◆ **TASK BRIEF**: The answer must be an exact reprint of the lines from the one with "Task: Click the" through the final line of the data, with no pictures included.

Screenshot grounding data
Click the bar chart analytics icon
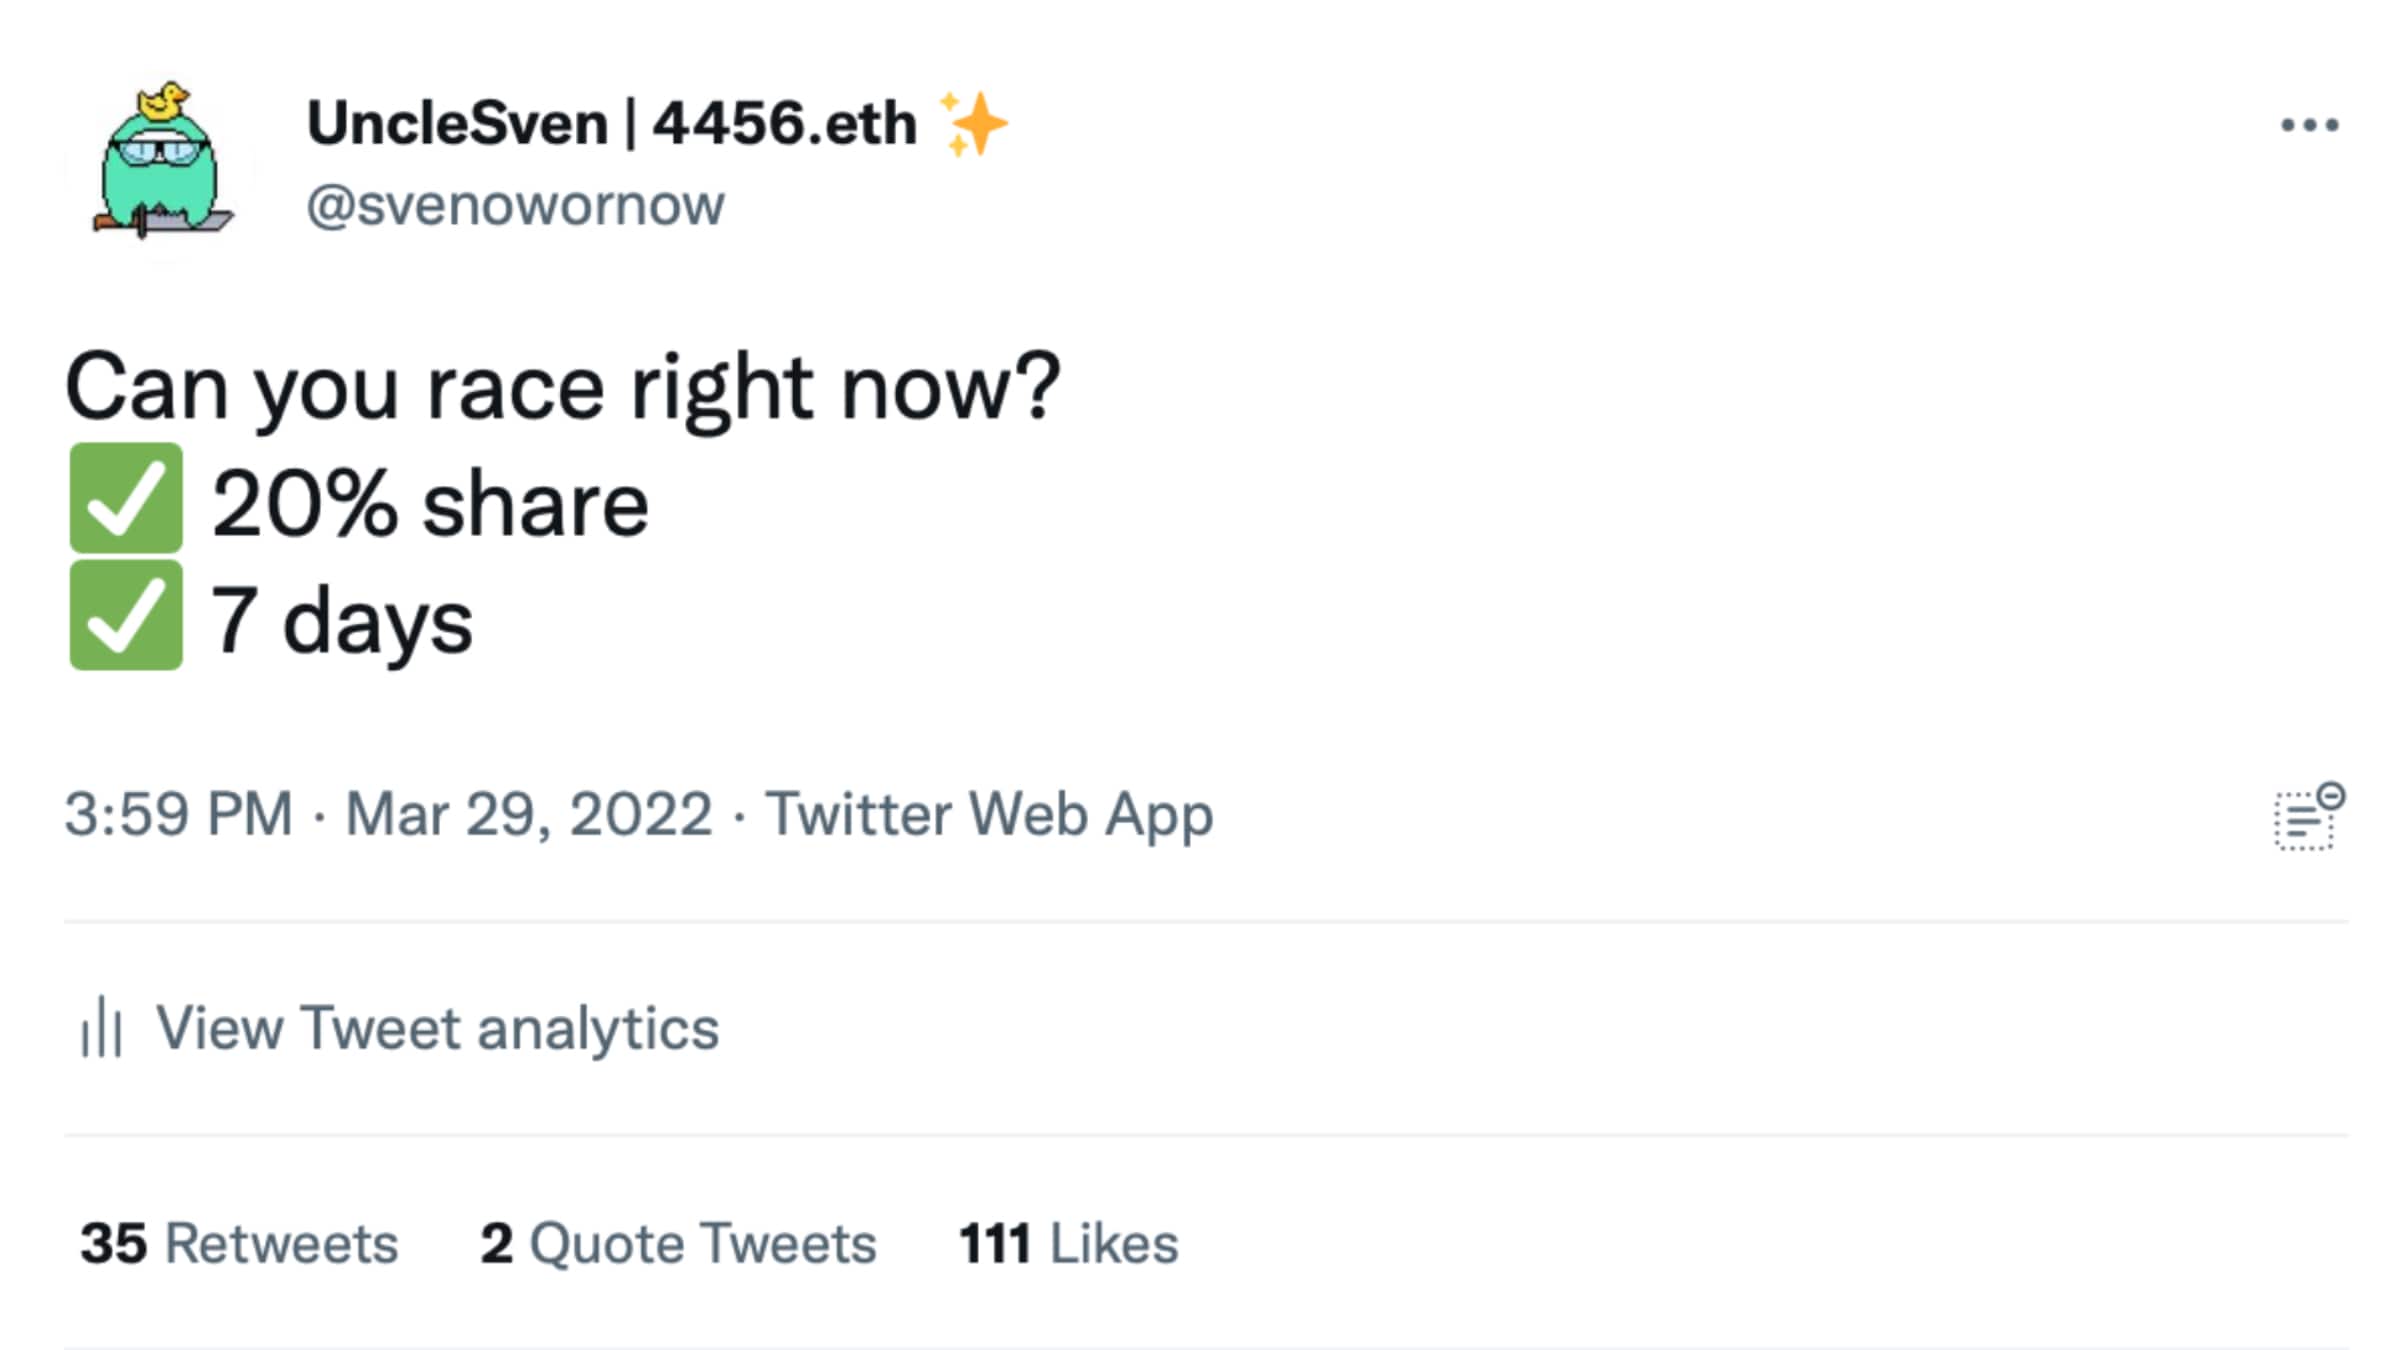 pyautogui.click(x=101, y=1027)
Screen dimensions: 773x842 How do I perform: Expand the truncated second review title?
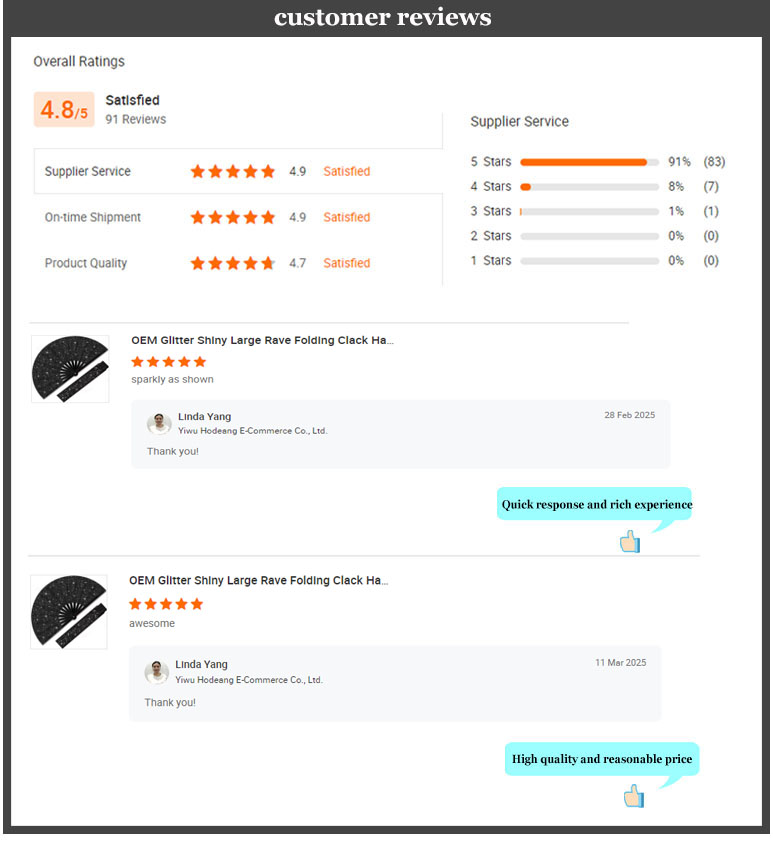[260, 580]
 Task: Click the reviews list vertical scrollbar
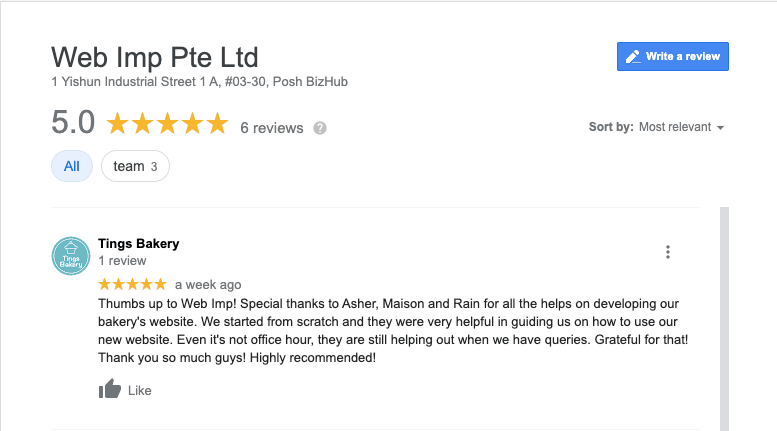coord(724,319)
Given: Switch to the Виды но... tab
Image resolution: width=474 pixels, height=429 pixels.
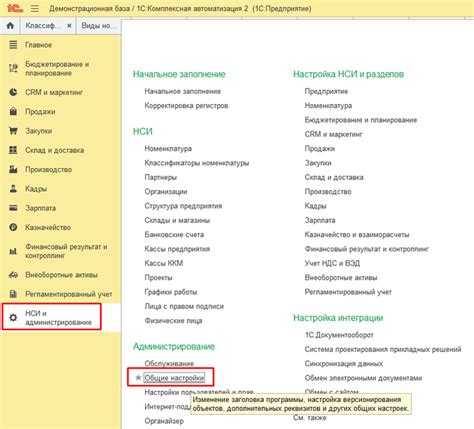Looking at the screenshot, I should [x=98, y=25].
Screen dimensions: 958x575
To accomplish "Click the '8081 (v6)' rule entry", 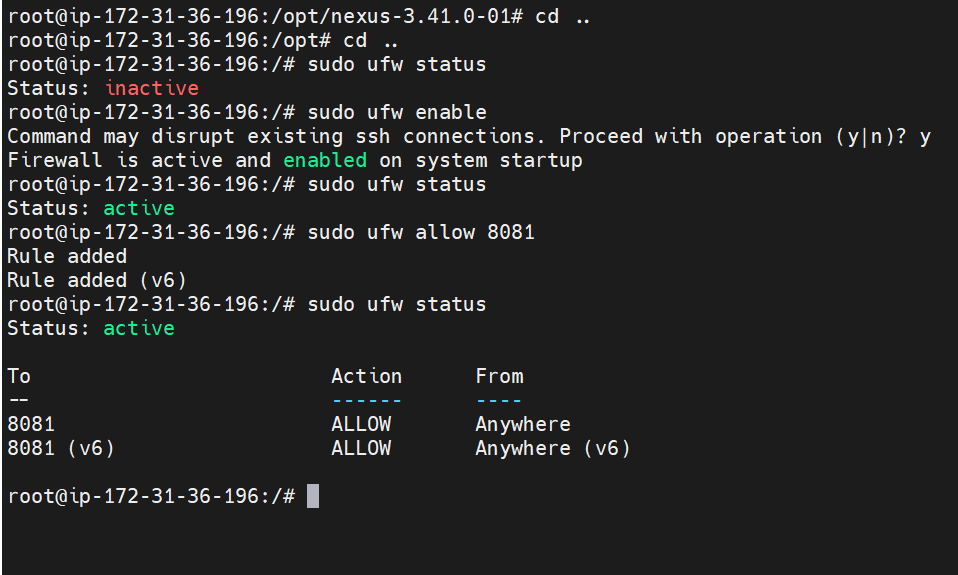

◆ **REPLY TO THE EXERCISE**:
 Task: Click the reviews list vertical scrollbar
coord(724,319)
Given: Switch to the Виды но... tab
Image resolution: width=474 pixels, height=429 pixels.
Looking at the screenshot, I should [x=98, y=25].
Screen dimensions: 958x575
To accomplish "Click the '8081 (v6)' rule entry", 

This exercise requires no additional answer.